ENTRIES SUPPLIED section start

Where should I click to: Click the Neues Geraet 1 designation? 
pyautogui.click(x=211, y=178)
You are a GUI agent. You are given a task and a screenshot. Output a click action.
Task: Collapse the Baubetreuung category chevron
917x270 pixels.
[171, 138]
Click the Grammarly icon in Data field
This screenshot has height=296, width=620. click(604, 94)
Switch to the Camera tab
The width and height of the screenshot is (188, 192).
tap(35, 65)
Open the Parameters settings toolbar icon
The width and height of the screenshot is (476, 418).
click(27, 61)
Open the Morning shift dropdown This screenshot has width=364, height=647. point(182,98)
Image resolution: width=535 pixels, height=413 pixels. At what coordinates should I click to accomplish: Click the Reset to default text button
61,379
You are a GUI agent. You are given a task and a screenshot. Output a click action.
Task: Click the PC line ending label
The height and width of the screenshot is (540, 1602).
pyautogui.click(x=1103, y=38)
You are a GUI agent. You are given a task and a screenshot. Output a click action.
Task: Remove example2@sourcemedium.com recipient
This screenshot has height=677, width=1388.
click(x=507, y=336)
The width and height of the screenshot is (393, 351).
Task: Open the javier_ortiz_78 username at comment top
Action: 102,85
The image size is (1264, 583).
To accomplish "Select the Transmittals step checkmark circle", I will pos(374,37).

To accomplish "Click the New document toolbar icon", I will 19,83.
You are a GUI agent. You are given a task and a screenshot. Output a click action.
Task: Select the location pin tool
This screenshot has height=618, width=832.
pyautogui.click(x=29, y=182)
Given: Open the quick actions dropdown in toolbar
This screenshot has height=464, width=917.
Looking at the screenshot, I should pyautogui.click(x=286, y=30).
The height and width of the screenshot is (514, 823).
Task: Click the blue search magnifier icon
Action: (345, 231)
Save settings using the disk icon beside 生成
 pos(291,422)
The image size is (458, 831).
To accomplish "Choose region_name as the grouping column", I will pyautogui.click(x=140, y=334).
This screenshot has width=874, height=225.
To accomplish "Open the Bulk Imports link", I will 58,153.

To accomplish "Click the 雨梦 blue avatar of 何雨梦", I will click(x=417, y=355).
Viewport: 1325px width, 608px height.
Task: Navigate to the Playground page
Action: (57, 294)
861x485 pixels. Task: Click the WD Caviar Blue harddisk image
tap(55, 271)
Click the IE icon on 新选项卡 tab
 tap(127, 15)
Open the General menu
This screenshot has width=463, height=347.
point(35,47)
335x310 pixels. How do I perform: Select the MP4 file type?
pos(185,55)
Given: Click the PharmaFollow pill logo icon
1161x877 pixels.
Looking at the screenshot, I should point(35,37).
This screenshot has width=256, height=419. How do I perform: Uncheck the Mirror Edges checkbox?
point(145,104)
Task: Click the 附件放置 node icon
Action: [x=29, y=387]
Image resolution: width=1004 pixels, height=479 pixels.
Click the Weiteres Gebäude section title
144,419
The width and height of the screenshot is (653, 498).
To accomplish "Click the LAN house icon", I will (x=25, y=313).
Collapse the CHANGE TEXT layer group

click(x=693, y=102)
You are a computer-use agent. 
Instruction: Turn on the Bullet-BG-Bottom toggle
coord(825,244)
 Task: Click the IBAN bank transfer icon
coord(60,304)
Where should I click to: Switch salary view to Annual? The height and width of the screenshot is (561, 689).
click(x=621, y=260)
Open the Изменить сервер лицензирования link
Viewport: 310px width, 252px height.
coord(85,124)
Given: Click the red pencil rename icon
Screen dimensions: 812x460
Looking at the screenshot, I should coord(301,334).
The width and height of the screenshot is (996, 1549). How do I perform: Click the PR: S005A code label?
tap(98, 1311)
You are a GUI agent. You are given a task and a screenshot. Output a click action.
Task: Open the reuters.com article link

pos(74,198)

ENTRIES SUPPLIED section end

● **EXERCISE AIM**
Your reply must consist of the entire listing, repeated word for word.

● **YOUR RESPONSE**
Where should I click to: Click the Neues Geraet 1 designation? 
pyautogui.click(x=211, y=178)
You are a GUI agent. You are given a task and a screenshot. Output a click action.
Task: Collapse the Baubetreuung category chevron
917x270 pixels.
[171, 138]
Click the Grammarly icon in Data field
This screenshot has height=296, width=620. click(604, 94)
Switch to the Camera tab
The width and height of the screenshot is (188, 192).
tap(35, 65)
Open the Parameters settings toolbar icon
The width and height of the screenshot is (476, 418).
click(27, 61)
Open the Morning shift dropdown This screenshot has width=364, height=647. point(182,98)
Image resolution: width=535 pixels, height=413 pixels. At what coordinates should I click to accomplish: Click the Reset to default text button
61,379
You are a GUI agent. You are given a task and a screenshot. Output a click action.
Task: Click the PC line ending label
The height and width of the screenshot is (540, 1602).
pyautogui.click(x=1103, y=38)
You are a GUI agent. You are given a task and a screenshot. Output a click action.
Task: Remove example2@sourcemedium.com recipient
This screenshot has height=677, width=1388.
click(x=507, y=336)
The width and height of the screenshot is (393, 351).
Task: Open the javier_ortiz_78 username at comment top
Action: 102,85
The image size is (1264, 583).
To accomplish "Select the Transmittals step checkmark circle", I will pos(374,37).

To accomplish "Click the New document toolbar icon", I will 19,83.
You are a GUI agent. You are given a task and a screenshot. Output a click action.
Task: Select the location pin tool
This screenshot has height=618, width=832.
pyautogui.click(x=29, y=182)
Given: Open the quick actions dropdown in toolbar
This screenshot has height=464, width=917.
Looking at the screenshot, I should pyautogui.click(x=286, y=30).
The height and width of the screenshot is (514, 823).
Task: Click the blue search magnifier icon
Action: (345, 231)
Save settings using the disk icon beside 生成
 pos(291,422)
The image size is (458, 831).
To accomplish "Choose region_name as the grouping column", I will pyautogui.click(x=140, y=334).
This screenshot has width=874, height=225.
To accomplish "Open the Bulk Imports link", I will 58,153.

To accomplish "Click the 雨梦 blue avatar of 何雨梦", I will click(x=417, y=355).
Viewport: 1325px width, 608px height.
Task: Navigate to the Playground page
Action: (57, 294)
861x485 pixels. Task: Click the WD Caviar Blue harddisk image
tap(55, 271)
Click the IE icon on 新选项卡 tab
 tap(127, 15)
Open the General menu
This screenshot has width=463, height=347.
point(35,47)
335x310 pixels. How do I perform: Select the MP4 file type?
pos(185,55)
Given: Click the PharmaFollow pill logo icon
1161x877 pixels.
Looking at the screenshot, I should point(35,37).
This screenshot has width=256, height=419. How do I perform: Uncheck the Mirror Edges checkbox?
point(145,104)
Task: Click the 附件放置 node icon
Action: [x=29, y=387]
Image resolution: width=1004 pixels, height=479 pixels.
Click the Weiteres Gebäude section title
144,419
The width and height of the screenshot is (653, 498).
To accomplish "Click the LAN house icon", I will (x=25, y=313).
Collapse the CHANGE TEXT layer group

click(x=693, y=102)
You are a computer-use agent. 
Instruction: Turn on the Bullet-BG-Bottom toggle
coord(825,244)
 Task: Click the IBAN bank transfer icon
coord(60,304)
Where should I click to: Switch salary view to Annual? The height and width of the screenshot is (561, 689).
click(x=621, y=260)
Open the Изменить сервер лицензирования link
Viewport: 310px width, 252px height.
coord(85,124)
Given: Click the red pencil rename icon
Screen dimensions: 812x460
Looking at the screenshot, I should coord(301,334).
The width and height of the screenshot is (996, 1549). How do I perform: Click the PR: S005A code label?
tap(98, 1311)
You are a GUI agent. You are given a task and a screenshot. Output a click action.
Task: Open the reuters.com article link

pos(74,198)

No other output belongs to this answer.